Police Chief Indicted for Boy's Uzi Death
By STEPHANIE REITZ, AP
Dec. 4, 2008
Three men, including a small-town police chief, were indicted Thursday on involuntary manslaughter counts in the gun-fair death of an 8-year-old who accidentally shot himself in the head with an Uzi that a prosecutor said he never should have been allowed to handle.
The club where the fair was held also was charged. The fair had promised shooters would have certified instructors in an advertisement, but District Attorney William Bennett said the child, Christopher Bizilj, was supervised by an uncertified 15-year-old boy.
As his father watched, 8-year-old Christopher Bizilj died after accidentally shooting himself with an Uzi gun at a Massachusetts gun fair in October. A police chief and the men who brought the gun to the demonstration were indicted for involuntary manslaughter and other charges on Thursday.
Christopher, of Ashford, Conn., lost control of the 9mm micro submachine gun as it recoiled while he was firing at a pumpkin Oct. 26 at the Machine Gun Shoot and Firearms Expo at the Westfield Sportsman's Club in western Massachusetts.
Pelham Police Chief Edward Fleury was charged because he owns the sponsor of the gun fair, COP Firearms & Training...
Bennett said prosecutors know of at least four children, including Christopher, who fired automatic weapons at the fair. He added that Fleury had wrongly assured Guiffre and Spano that it was legal for children to use the Uzi under Massachusetts law...
"It's all legal & fun — No permits or licenses required!!!!" reads the ad, posted on the club's Web site...

_Extracted material_
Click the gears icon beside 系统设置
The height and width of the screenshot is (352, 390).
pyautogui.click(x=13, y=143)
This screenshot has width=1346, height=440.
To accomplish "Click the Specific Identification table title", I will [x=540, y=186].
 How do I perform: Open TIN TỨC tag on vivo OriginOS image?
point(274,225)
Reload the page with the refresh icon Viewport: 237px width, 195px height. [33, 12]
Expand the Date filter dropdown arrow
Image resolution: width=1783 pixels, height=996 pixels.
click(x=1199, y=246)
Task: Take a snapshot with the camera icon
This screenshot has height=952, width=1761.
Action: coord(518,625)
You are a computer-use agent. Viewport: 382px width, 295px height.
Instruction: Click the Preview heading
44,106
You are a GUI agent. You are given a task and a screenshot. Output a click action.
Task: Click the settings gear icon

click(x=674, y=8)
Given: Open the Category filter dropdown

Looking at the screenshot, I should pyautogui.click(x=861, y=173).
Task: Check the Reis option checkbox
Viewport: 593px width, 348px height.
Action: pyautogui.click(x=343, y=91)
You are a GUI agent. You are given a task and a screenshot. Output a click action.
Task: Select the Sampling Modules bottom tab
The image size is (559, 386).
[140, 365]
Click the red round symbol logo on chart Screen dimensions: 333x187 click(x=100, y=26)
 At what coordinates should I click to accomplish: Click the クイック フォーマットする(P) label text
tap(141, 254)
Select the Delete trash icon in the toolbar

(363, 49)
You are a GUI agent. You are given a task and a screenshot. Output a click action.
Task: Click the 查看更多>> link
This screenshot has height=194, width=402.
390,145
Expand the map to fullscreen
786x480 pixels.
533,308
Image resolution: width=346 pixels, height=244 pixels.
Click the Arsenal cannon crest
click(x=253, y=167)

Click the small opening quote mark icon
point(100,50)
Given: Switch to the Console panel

_Exercise A_
Rewrite the paragraph of the news report on the boy's Uzi death that begins "The club where the fair was held" as a short bulleted list that keeps its main facts.
_Exercise B_
According to the news report on the boy's Uzi death, why was Pelham Police Chief Edward Fleury charged? Answer in one to three sentences.
_Exercise C_
Resume the news report on the boy's Uzi death from the point where it stops.

_Written answer A_
- The club that hosted the fair was also charged.
- An advertisement for the fair promised that shooters would have certified instructors.
- District Attorney William Bennett said Christopher Bizilj was instead supervised by an uncertified 15-year-old boy.

_Written answer B_
Fleury was charged because he owns COP Firearms & Training, the company that sponsored the gun fair.

_Written answer C_
The ad also said children under 16 would be admitted free, and both adults and children were offered free .22-caliber pistol and rifle shooting.
Christopher's father was 10 feet behind him and reaching for his camera when the child fired the weapon.
Bennett said Charles Bizilj (pronounced bah-SEAL') had selected the compact weapon for his 4-foot-3, 66-pound son to fire after he was assured it was safe. He had thought the Uzi's small size made it safer, but the opposite was true, the prosecutor said.
"Although it might appear a heavier or longer weapon would be more dangerous, the small size of the weapon together with the rapid rate of fire made it more likely that an 8-year-old would lose control and the muzzle of the weapon would come close to his face, which is what happened here," he said.
The father was not charged because he was a layman and based his decision on information from others who should have known it was too dangerous, Bennett said. The 15-year-old boy who was supervising Christopher with the Uzi also will not be charged, he added...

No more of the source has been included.